Improvement of FTJ on-current by work function engineering for massive parallel neuromorphic computing
Suzanne Lancaster, Quang T. Duong, Erika Covi, Thomas Mikolajick,, Stefan Slesazeck

TL;DR
This paper explores work function engineering in HfO2-based ferroelectric tunnel junctions to enhance their on-current, aiming to improve their suitability for massive parallel neuromorphic computing circuits.
Contribution
It demonstrates how electrode work function engineering can optimize FTJ device performance, focusing on increasing on-current for neuromorphic applications.
Findings
Work function engineering improves FTJ on-current.
Absolute current difference (Ion - Ioff) is a key performance metric.

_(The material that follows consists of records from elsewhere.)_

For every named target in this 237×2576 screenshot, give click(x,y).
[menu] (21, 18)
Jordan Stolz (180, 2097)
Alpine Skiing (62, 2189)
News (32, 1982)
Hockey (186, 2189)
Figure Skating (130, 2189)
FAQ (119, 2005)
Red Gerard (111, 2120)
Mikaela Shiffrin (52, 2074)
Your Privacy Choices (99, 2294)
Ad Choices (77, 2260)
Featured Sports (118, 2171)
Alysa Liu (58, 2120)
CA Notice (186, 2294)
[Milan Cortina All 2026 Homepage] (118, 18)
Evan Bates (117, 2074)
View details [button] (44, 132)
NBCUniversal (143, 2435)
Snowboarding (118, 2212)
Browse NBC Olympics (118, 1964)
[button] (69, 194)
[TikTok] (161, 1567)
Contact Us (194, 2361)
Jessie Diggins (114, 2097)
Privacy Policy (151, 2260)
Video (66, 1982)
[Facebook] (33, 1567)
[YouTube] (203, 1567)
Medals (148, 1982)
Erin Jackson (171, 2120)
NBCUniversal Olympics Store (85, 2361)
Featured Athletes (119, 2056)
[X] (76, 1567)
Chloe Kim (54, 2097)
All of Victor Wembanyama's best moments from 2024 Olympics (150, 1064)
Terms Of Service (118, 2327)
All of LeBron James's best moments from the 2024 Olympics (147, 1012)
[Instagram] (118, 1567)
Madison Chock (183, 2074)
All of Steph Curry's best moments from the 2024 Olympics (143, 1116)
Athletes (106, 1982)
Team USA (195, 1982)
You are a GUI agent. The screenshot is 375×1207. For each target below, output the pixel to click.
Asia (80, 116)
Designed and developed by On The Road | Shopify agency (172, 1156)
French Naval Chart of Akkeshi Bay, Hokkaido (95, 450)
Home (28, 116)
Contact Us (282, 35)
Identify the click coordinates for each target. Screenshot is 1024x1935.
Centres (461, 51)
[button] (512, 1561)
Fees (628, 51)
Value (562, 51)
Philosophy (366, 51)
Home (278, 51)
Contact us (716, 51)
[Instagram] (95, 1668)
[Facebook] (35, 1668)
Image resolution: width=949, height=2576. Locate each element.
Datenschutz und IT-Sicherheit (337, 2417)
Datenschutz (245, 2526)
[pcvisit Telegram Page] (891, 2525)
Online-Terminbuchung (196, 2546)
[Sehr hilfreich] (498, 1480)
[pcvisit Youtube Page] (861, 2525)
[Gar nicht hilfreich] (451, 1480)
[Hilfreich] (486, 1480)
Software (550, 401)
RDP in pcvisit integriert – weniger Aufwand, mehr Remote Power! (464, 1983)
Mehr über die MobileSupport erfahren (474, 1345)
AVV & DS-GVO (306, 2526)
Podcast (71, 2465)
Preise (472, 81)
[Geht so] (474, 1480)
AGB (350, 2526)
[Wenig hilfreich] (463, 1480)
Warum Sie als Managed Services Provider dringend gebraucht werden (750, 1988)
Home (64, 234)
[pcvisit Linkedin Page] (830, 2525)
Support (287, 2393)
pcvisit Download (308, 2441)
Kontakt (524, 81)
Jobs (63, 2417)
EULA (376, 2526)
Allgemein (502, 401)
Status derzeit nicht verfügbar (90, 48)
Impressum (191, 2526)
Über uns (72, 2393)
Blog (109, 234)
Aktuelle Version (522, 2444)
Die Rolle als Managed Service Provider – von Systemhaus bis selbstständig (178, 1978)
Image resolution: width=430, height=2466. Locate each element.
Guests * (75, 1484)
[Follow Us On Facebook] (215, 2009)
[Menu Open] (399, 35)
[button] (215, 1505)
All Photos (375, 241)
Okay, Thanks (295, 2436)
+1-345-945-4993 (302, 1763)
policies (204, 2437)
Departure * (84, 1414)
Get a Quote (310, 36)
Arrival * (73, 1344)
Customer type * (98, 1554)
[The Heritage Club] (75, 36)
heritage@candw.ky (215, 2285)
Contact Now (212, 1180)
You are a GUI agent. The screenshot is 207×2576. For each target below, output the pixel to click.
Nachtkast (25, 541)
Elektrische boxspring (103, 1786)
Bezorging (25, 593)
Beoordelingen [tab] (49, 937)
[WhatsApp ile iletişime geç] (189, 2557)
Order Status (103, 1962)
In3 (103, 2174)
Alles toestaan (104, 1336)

Potential for optimized FTJ devices in neuromorphic circuits.
Abstract
HfO2-based ferroelectric tunnel junctions (FTJs) exhibit attractive properties for adoption in neuromorphic applications. The combination of ultra-low-power multi-level switching capability together with the low on-current density suggests the application in circuits for massive parallel computation. In this work, we discuss one example circuit of a differential synaptic cell featuring multiple parallel connected FTJ devices. Moreover, from the circuit requirements we deduce that the absolute difference in currents (Ion - Ioff) is a more critical figure of merit than the tunneling electroresistance ratio (TER). Based on this, we discuss the potential of FTJ device optimization by means of electrode work function engineering in bilayer HZO/Al2O3 FTJs.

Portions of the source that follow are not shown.